MONDAY, Jan. 31 (HealthDay News) -- X-rays, CT scans and MRIs may be routinely ordered for people with low back pain, but often these tests are unnecessary, suggests new guidance from the American College of Physicians.
What's more, these imaging tests have the potential to cause harm by exposing people to unnecessary radiation and by uncovering abnormalities -- such as a bulging disc -- that may not be causing the symptoms.
However, once such abnormalities are uncovered, they may be treated, potentially with an unneeded surgery, experts say.
And then there's the matter of expense.
"Health-care costs are increasing unsustainably, and a crucial concern for everyone is how do we maintain or improve the quality of care without increasing costs? One way is for physicians to stop ordering tests that may not be beneficial," said Dr.
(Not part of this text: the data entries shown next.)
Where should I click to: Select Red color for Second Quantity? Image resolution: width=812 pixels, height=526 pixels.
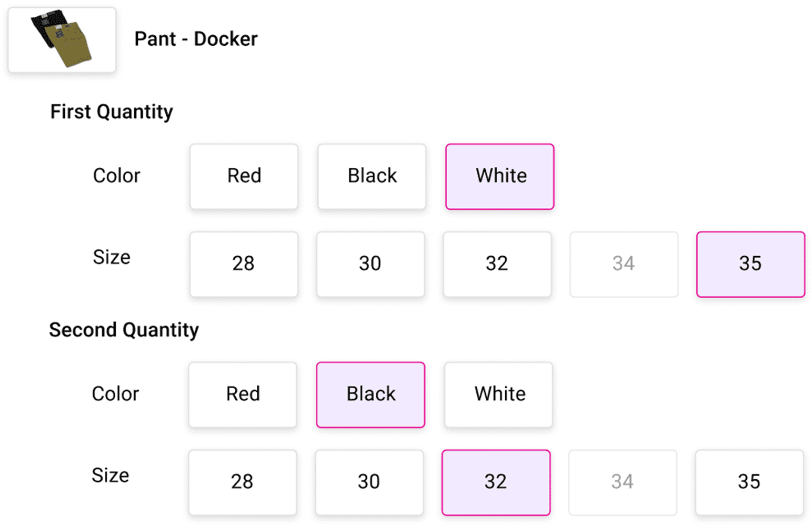[243, 395]
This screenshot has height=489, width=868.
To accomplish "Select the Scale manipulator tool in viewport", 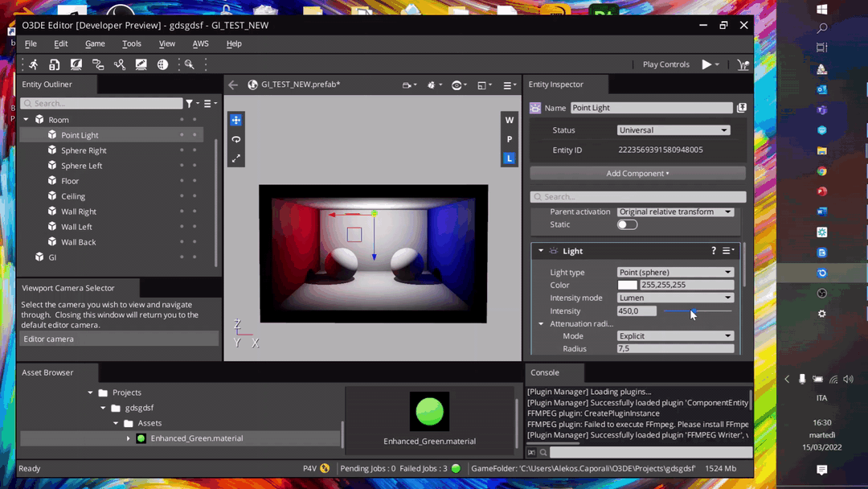I will click(235, 159).
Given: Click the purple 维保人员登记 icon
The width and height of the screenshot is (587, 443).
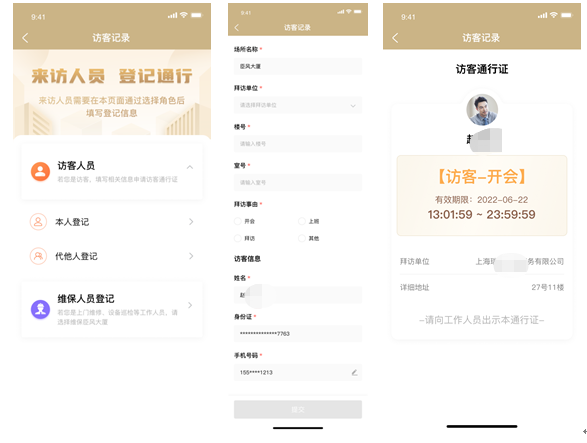Looking at the screenshot, I should [40, 310].
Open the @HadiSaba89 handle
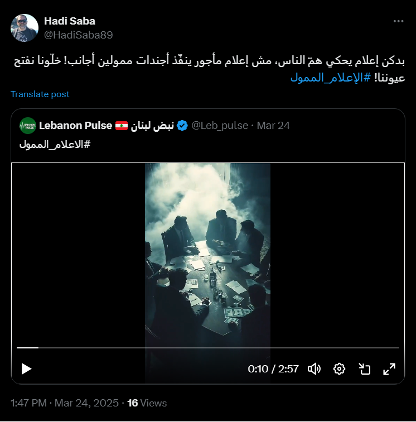The image size is (416, 422). coord(78,35)
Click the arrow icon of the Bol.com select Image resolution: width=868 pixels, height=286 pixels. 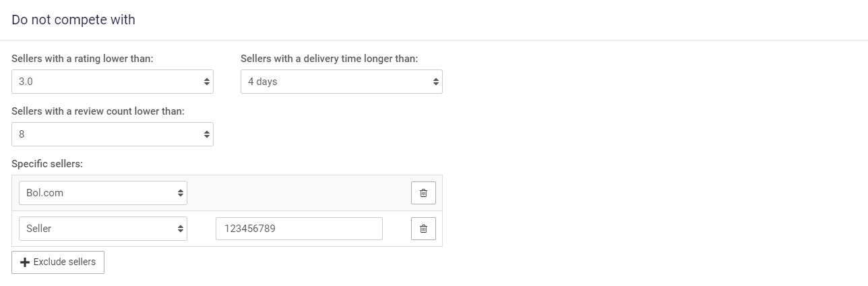181,193
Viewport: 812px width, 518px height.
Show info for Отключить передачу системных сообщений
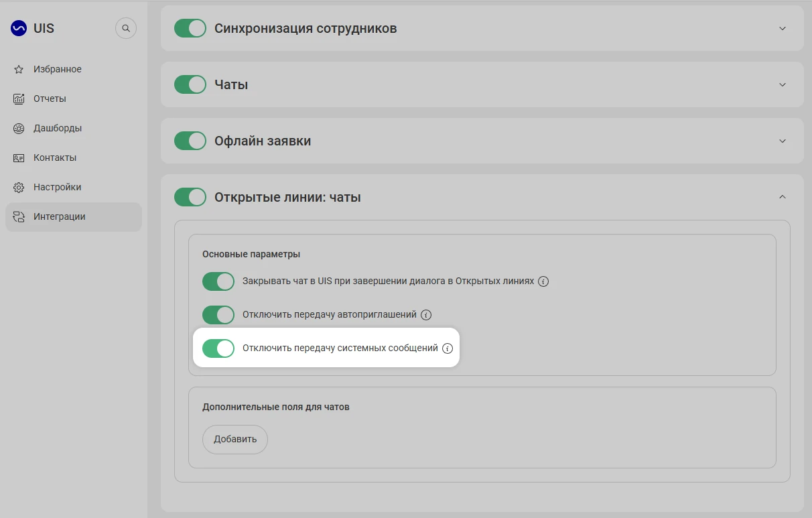click(448, 348)
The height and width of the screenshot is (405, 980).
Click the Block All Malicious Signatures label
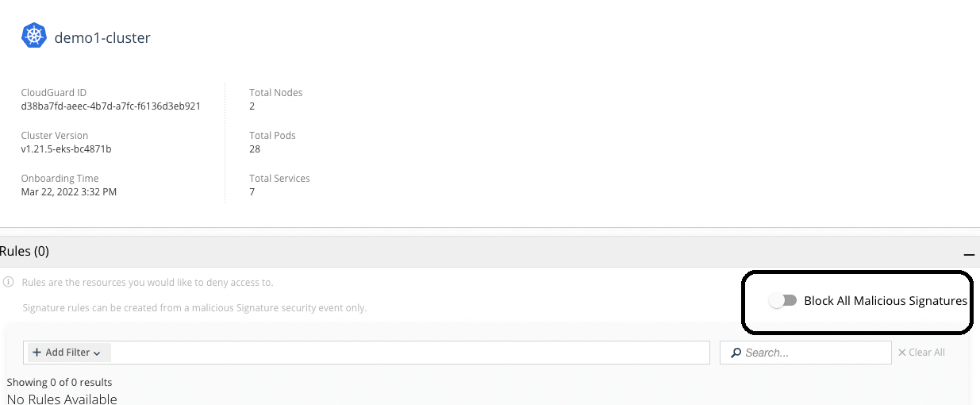click(886, 301)
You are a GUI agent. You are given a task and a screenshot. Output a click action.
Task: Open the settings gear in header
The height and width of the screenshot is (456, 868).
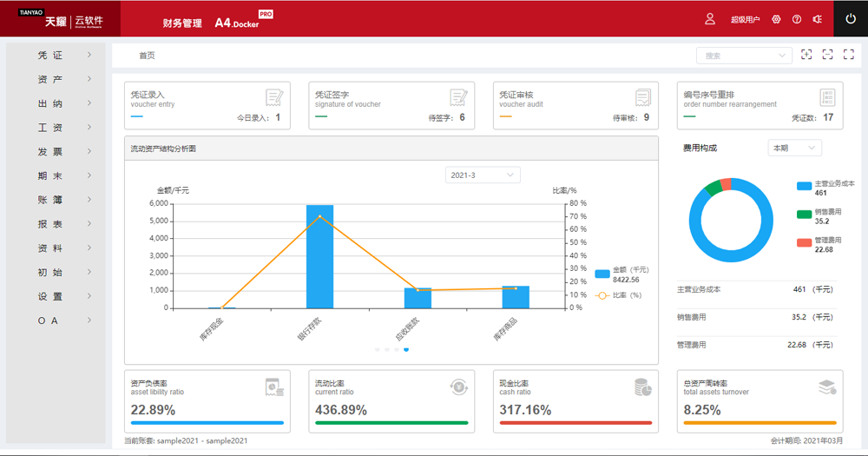pos(776,19)
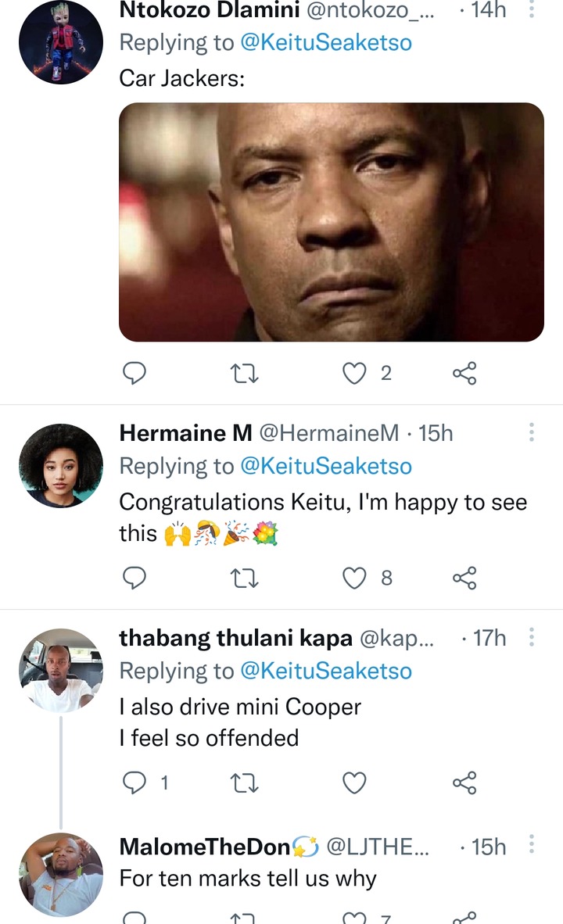Reply to Hermaine M's tweet

(134, 578)
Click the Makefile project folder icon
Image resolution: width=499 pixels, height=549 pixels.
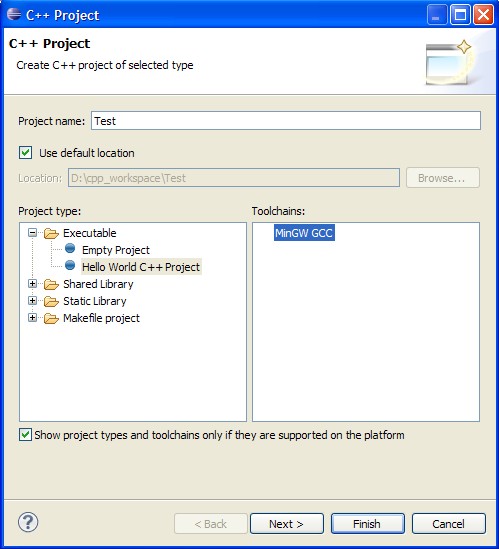click(51, 318)
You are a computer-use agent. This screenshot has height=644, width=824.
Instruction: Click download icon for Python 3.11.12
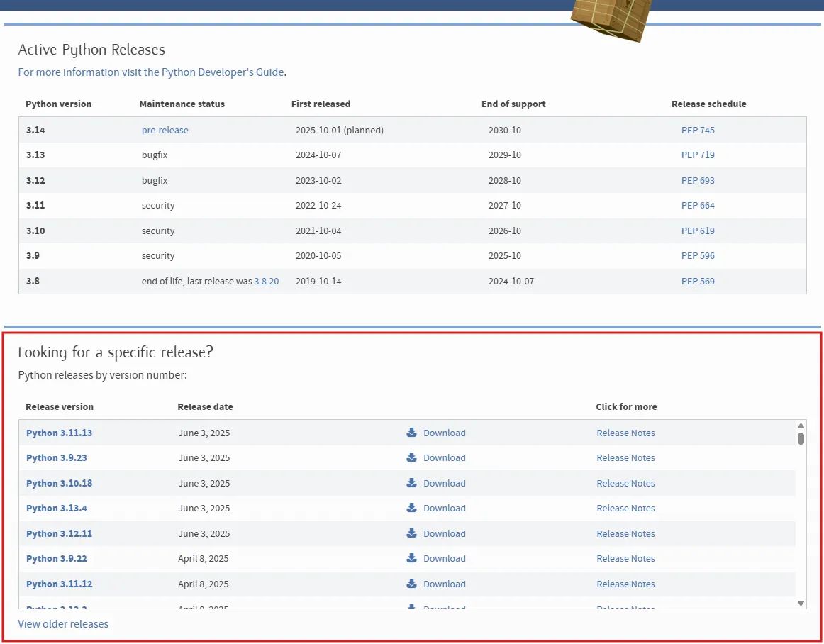pyautogui.click(x=411, y=584)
Amir Qaseem, one of the authors of the back pain guidelines, and director of clinical policy in the medical education division of the American College of Physicians (ACP) in Philadelphia.
The new guidelines on diagnostic imaging for people with low back pain are published in the Feb. 1 issue of the Annals of Internal Medicine.
Almost everyone will experience back pain at some point in their lives, according to the U.S. National Institute for Neurological Disorders and Stroke. The costs of treating low back pain are staggering: the ACP guidelines estimate that about $90 billion is spent each year in the United States on low back pain. In 1997, the average cost of treating one patient with back or neck problems averaged $4,795, according to the ACP. By 2005, that amount had climbed to $6,096.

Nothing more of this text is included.